### What to do
Go through the data and copy every line in which "computer" appears.

(Materials provided begins)

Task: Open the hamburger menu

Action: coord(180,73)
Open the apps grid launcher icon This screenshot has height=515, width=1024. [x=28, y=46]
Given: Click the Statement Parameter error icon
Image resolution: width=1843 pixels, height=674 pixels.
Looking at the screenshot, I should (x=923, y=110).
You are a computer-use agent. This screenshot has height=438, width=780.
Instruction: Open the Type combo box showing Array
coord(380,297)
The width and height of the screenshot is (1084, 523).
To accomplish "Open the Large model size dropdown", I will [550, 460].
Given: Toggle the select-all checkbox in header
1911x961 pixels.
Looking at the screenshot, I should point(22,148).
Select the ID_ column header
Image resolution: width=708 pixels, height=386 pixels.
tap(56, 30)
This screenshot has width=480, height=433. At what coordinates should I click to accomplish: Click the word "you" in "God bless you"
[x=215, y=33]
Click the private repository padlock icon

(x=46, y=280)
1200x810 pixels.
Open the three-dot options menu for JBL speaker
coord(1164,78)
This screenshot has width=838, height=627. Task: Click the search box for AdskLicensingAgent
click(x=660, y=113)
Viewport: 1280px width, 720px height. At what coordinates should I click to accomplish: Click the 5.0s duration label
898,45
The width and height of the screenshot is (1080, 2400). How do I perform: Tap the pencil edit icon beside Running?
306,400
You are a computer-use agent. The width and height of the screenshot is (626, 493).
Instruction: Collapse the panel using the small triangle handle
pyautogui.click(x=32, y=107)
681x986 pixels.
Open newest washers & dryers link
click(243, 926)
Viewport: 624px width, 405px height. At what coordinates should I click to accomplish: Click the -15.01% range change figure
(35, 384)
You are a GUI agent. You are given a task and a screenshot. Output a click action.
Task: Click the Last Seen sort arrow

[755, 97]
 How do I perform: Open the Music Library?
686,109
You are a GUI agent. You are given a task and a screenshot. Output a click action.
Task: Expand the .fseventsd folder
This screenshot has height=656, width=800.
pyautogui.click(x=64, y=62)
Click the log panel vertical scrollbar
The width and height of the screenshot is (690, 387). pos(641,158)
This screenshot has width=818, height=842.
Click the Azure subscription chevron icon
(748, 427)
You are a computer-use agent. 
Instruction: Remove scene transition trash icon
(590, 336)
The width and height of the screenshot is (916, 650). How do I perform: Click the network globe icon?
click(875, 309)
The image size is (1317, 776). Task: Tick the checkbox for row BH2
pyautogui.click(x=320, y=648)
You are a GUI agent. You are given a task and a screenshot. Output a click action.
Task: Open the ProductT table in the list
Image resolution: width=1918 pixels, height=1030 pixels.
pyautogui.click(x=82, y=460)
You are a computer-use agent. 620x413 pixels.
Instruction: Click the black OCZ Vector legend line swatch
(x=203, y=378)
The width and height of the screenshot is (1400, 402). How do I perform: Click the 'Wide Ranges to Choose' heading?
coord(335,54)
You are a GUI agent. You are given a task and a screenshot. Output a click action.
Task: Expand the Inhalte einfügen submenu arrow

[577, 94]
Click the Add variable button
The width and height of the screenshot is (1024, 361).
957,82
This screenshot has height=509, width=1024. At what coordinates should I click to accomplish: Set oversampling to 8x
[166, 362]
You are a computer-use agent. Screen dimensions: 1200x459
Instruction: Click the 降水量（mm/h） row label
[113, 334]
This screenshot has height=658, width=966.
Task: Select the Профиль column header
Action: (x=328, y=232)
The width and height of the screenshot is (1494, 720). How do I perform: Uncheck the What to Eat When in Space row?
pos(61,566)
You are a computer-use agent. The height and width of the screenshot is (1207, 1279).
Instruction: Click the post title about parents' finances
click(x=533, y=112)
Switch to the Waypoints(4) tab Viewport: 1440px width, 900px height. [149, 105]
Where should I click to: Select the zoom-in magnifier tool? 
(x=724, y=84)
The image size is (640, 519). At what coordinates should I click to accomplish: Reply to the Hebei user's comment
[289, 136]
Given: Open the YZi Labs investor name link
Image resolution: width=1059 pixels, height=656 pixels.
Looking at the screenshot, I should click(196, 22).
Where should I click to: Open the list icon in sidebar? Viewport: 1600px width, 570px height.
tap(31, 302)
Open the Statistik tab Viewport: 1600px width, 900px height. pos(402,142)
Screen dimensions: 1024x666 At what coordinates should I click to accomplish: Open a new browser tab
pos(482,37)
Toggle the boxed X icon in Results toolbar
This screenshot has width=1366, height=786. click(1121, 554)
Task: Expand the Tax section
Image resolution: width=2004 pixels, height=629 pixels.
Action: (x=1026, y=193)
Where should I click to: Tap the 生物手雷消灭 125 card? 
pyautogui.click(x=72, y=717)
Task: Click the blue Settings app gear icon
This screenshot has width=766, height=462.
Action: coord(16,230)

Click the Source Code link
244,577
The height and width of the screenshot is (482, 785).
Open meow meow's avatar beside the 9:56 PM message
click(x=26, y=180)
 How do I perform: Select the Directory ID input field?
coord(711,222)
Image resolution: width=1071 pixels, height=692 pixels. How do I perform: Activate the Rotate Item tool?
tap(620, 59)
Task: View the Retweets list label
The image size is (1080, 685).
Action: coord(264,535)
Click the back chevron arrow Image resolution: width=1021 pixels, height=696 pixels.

(Materials provided ends)

### Answer
You are a computer-use agent. This screenshot has height=438, width=780.
You are a computer-use agent. The width and height of the screenshot is (626, 493).
You are a computer-use agent. 
You are a computer-use agent. 620x413 pixels.
You are a computer-use agent. Screen dimensions: 1200x459
You are a computer-use agent. The height and width of the screenshot is (1207, 1279).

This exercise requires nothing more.